» Consignes:
1. Répondez brièvement à ces questions sur l'article consacré à la plénière de l'Assemblée nationale :
(a) Quel ministre a présenté le projet de loi portant reddition des comptes 2023 ?
(b) Dans quelle université Charles Mwando Nsimba a-t-il été formé ?
(c) En quelle année s'est-il fait élire député national à Lubumbashi ?
2. Poursuivez l'article consacré à la plénière de l'Assemblée nationale après sa dernière phrase.
--- Texte fourni ---
Au cours d’une plénière débutée mercredi 16 octobre et qui s’est finalement achevée le jeudi 17 octobre vers 03 heures du matin, l’Assemblée nationale a finalement adopté le projet de loi portant reddition des comptes 2023 ainsi que le projet de loi rectificative de la loi de finances exercice 2024, présentés respectivement par le ministre du Budget, Aimé Boji, et son collègue des Finances, Doudou Fwamba Linkunde. Mais, lors des débats ayant précédé cette double adoption, un débat houleux avait marqué la plénière. Et l’opposition, conduite par Ensemble pour la République de Moïse Katumbi, a fait entendre sa voix de manière particulièrement retentissante.
Dans le rôle de l’artilleur : Charles Mwando Nsimba, dans ses habits du président du groupe parlementaire Ensemble. L’homme, ingénieur commercial formé à la prestigieuse université catholique de Louvain en Belgique, ancien cadre du groupe Unilever qui comprend notamment la Marsavco où il a été brand manager, avant d’être engagé comme directeur chez Synthexkin puis à la SNCC, a rejoint la politique active en 2006 quand il se fait élire député national à Lubumbashi. Il intègre ensuite le gouvernement provincial du gouverneur Moïse Katumbi où il assumera successivement les fonctions de ministre du Plan et Budget, puis des Finances. C’est donc un féru des questions économiques qui maîtrise son sujet.
--- Documents sources ---
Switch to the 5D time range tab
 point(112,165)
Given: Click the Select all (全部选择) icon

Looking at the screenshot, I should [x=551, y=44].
---
» Réponses par consigne:
1.
(a) Aimé Boji, ministre du Budget.
(b) L'université catholique de Louvain, en Belgique.
(c) En 2006.

2.
«C’est avec indignation que j’ai parcouru le projet de loi de reddition des comptes 2023, qui révèle le mépris des lois de notre pays, et des détournements graves, comme l’atteste poliment le rapport général de la Cour des comptes», lance-t-il du haut de la tribune de l’Assemblée nationale, en liminaire. Avant de tonner carrément : «La loi sur les finances publiques a été bafouée, le budget 2023, voté par l’Assemblée nationale, a été superbement ignoré et jeté à la poubelle. Nous sommes devant un projet de loi de reddition des comptes qui n’a rien à voir avec le budget puisque le gouvernement sortant a fait fi de tout ce qui était dans ce budget».
L’élu de Moba au Tanganyika énumère alors les griefs qu’il retient contre le projet de loi de reddition des comptes : «les minima prévus en recettes n’ont pas été réalisés, et les dépenses ont été exécutées dans un désordre total, sans aucun respect ni de la loi, ni des priorités, ni de la chaîne de la dépense, ni des plafonds fixés». L’homme se veut alors précis, et cite des exemples à l’appui : «j’en veux pour preuve, le paiement de 51,2% des dépenses du budget, plus de la moitié des dépenses du budget 2023, exécutés sans que les structures habilitées ne constatent l’obligation de payer, sans que le ministère du budget ne vérifie la conformité des dossiers et l’exactitude des montants à payer. Ces dépenses en mode d’urgence sont effectués en dehors de la chaîne de la dépense, c’est-à-dire par des simples lettres du ministre des Finances au caissier de l’Etat, comme dans une véritable république bannière».
Un dépassement monstrueux de 53.458% !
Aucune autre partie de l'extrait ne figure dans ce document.